Somewhere in the story, having begun to settle in Nagasaki, Stephen realizes that he may not want to return to England having discovered the freedoms of this land. And recognizing the wanderlust of his lover. He reflects that, ‘it was a great deal easier to hold one’s country sacred if you didn’t have anywhere to compare it to’.

 This thought made me suddenly think so many things. I felt that KJ Charles may have (I’m speculating) felt the same kind of thrill and joy I have experienced in the past few years seeing some Asian dramas (the ones that are not too melodramatic), seeing/m romance, or with paranormal stories, or just simple children’s fantasy or stories with ghosts and mythological creatures from Japan. And she masterfully tries to weave some essences from this into her Victorian fantasy. It may not be true that the Eastern nations were actually that open to alternative lifestyles. But it is the concept of it. Perhaps it is the world that male romance stories and fantasy dramas from the East have conjured in our minds. And how they have suddenly opened out a different mythology, a different kind of television entertainment, so different the American and British content we grew up with in the past decades.

For me over my life, it has been amazing how everything from an Enid Blyton to now Asian dramas or British detective shows from the 80s and 90s, or Iranian films or an American show like Dr. Quinn Medicine woman (donno why I thought of that), have all widened my horizons, have been a forms of travel, have shown me parallels to my own country’s world. Sadly, it is rarely high cinema that moves me, but rather popular television and fiction. People in a different land having challenges similar to yours, and also not at all caring for some things that are big issues in your world, suddenly puts things into perspective. It is the most entertaining way to free oneself from dogma.

 It seems to me that in the past decade Asian content has opened new imaginations in the minds of people, the way perhaps Star Wars or Friends or Abba or the Beatles must have for the rest of the world in another age. I wonder perhaps does this bode of the rise of Asian countries as new superpowers. After all entertainment, runs closely with cultural dominance right? Yet it is so much more than that too. Miyazaki’s own Studio Ghibli films for instance were hugely influenced by European content and music.

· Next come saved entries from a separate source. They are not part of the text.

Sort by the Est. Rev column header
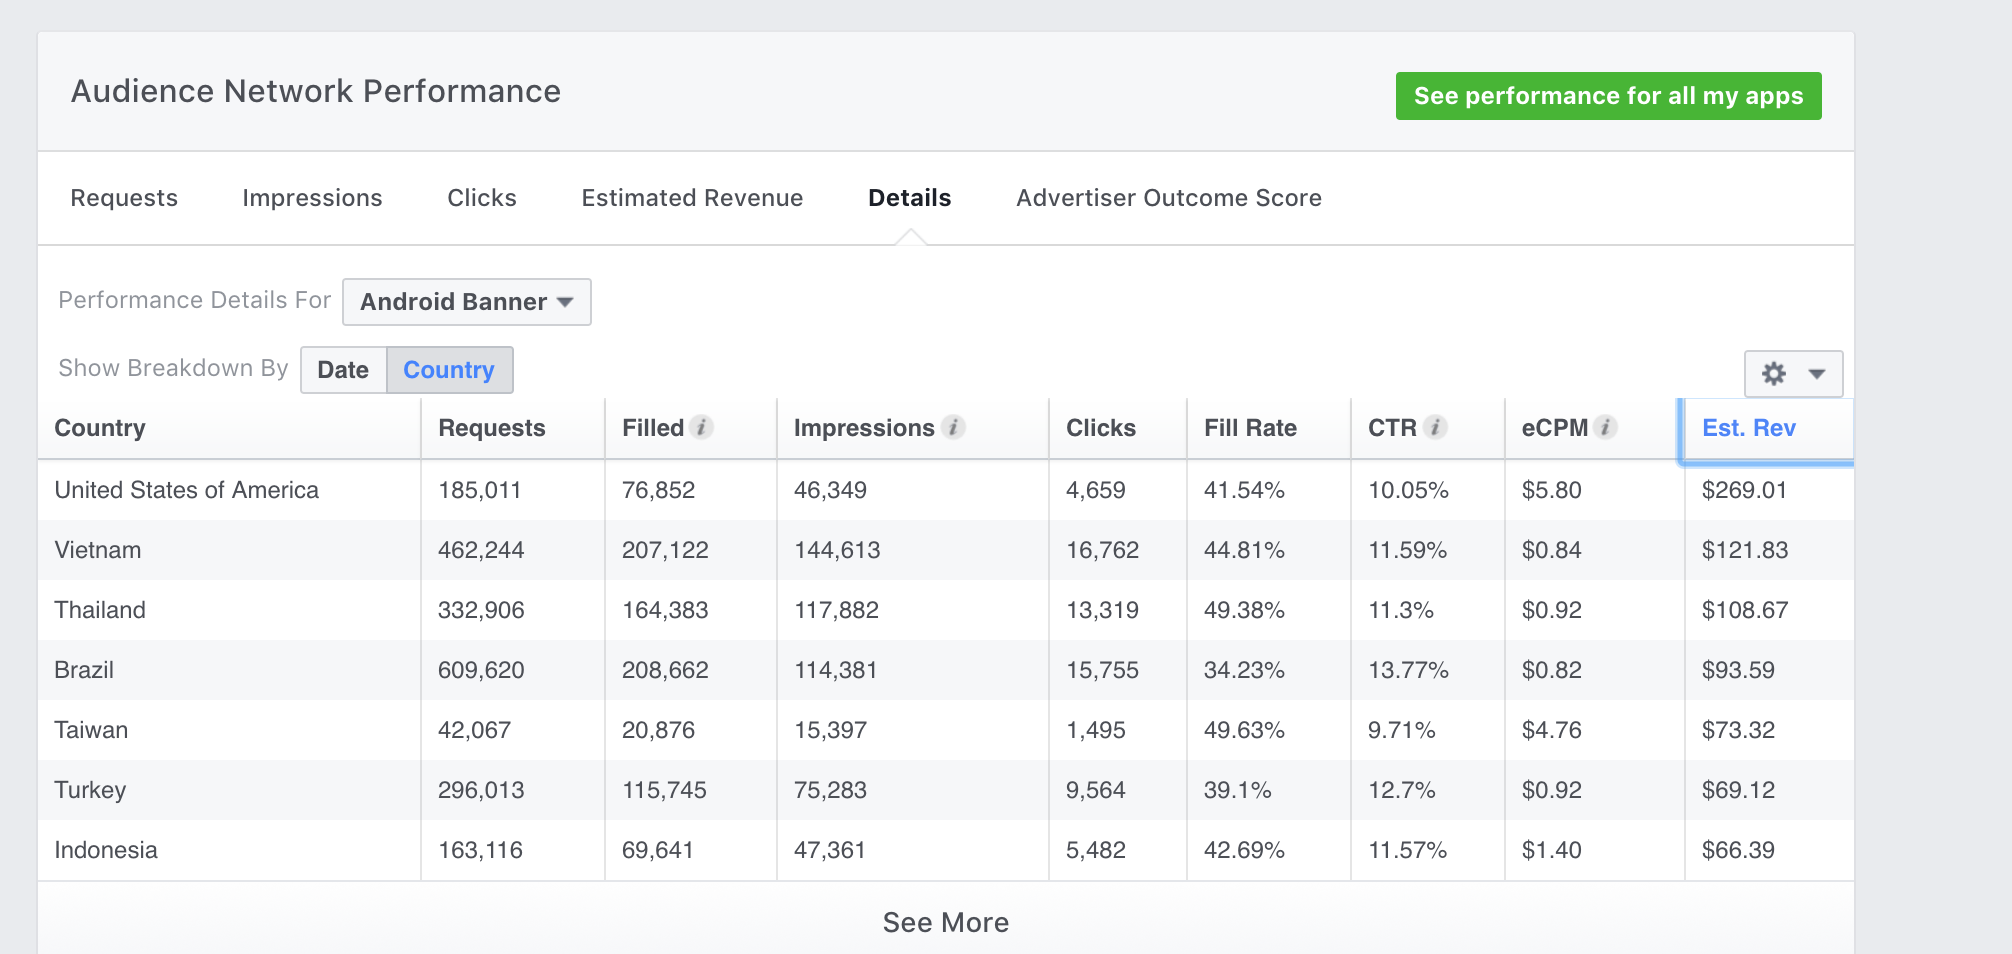Viewport: 2012px width, 954px height. pos(1748,428)
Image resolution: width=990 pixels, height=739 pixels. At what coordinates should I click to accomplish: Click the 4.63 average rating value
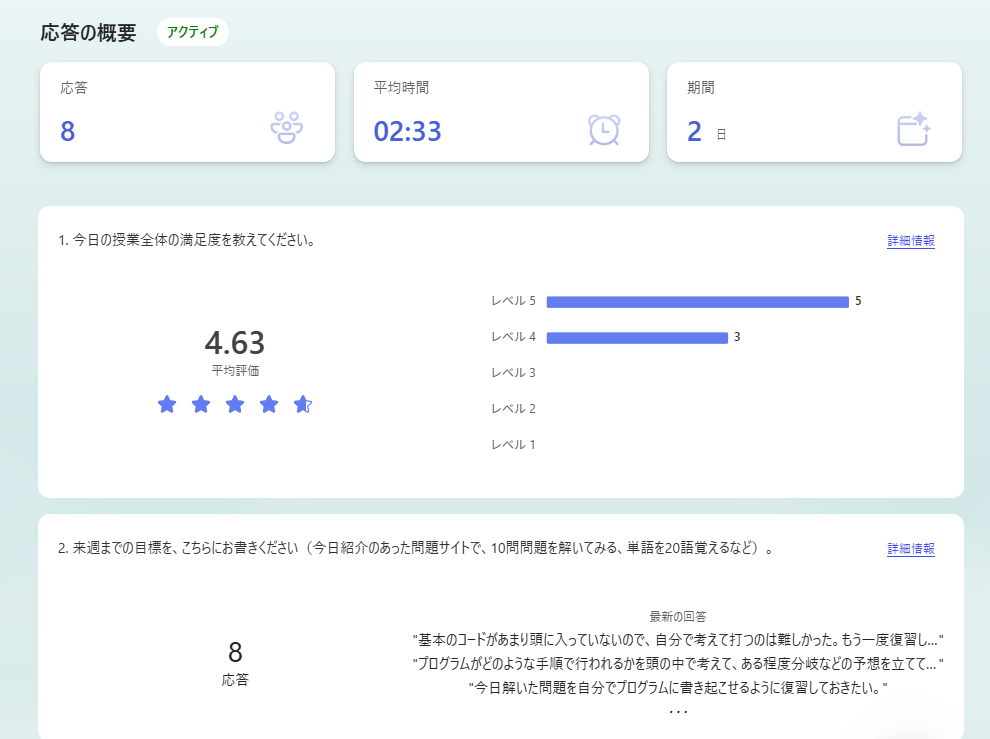point(235,343)
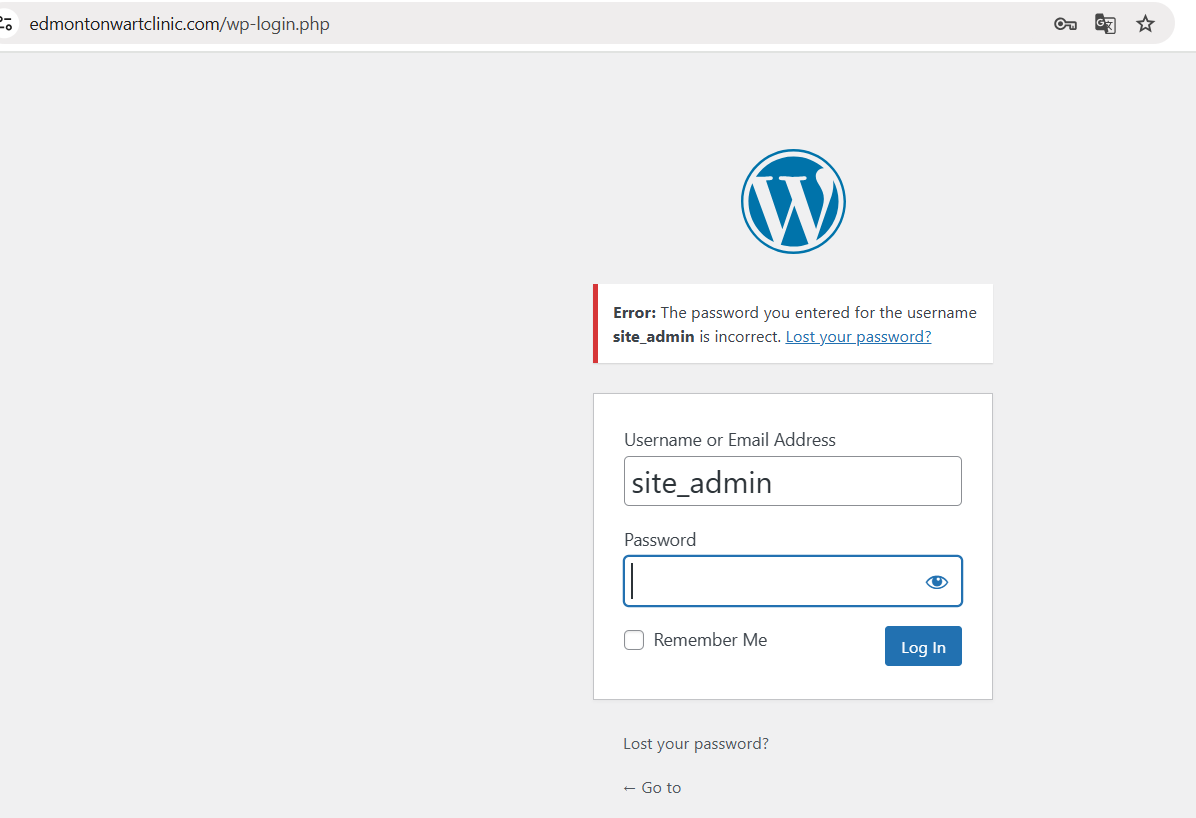
Task: Click the Go to back link
Action: coord(652,787)
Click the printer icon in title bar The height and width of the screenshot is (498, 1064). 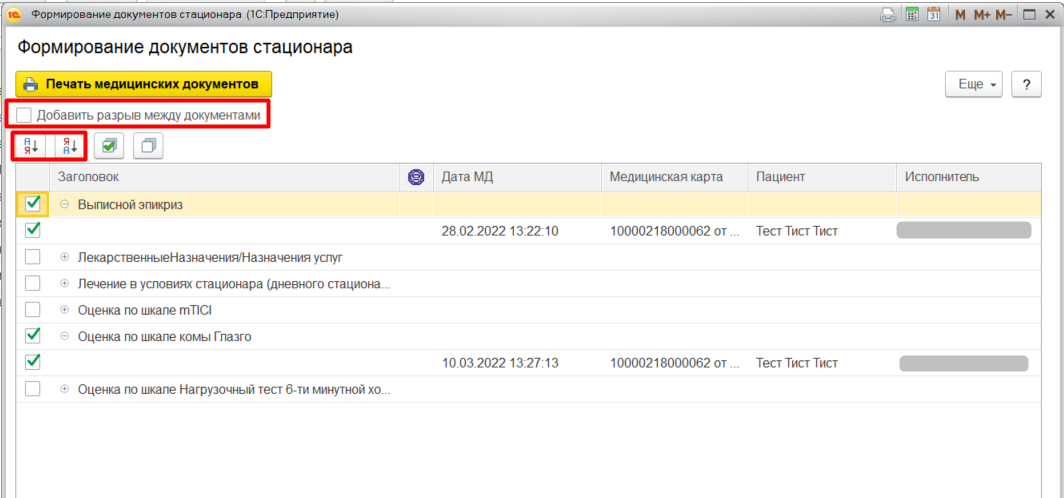887,15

They carry the deep feeling for Japan and also for universal values, for happy and trauma free childhoods, for healing pain and loss, living through war etc. Don’t we all draw from the cultural depths of others as much as our own? And then it comes back full circle, to teach yet another generation in another land. 

Just the other day I encountered a fascinating YouTube talk. A pair of fathers in America- one of whom is a filmmaker and another a therapist -  were discussing Miyazaki’s film ‘My neighbor  Totoro’. It is a heartfelt film, which could be called a children’s movie, but really could touch anyone who watched it. The two men, were sitting on lazyboy chairs, having not ‘beer and sports TV’ but a detailed discussion on how the film is an fine example on the art of good parenting, how a father raises his two girls, responds to their fantasies an fears and constant excitement without being judgmental and balances his own anxieties. The two middle-aged American men are fascinated with this artistic and heartfelt Japanese film and analyze it thoughtfully. It was yet again a fine example, of how good content is culturally unique and yet belongs to the whole world, transforming anyone who finds it.

 Wow, did not know K J Charles’s m/m romance could take me in this journey of reflection!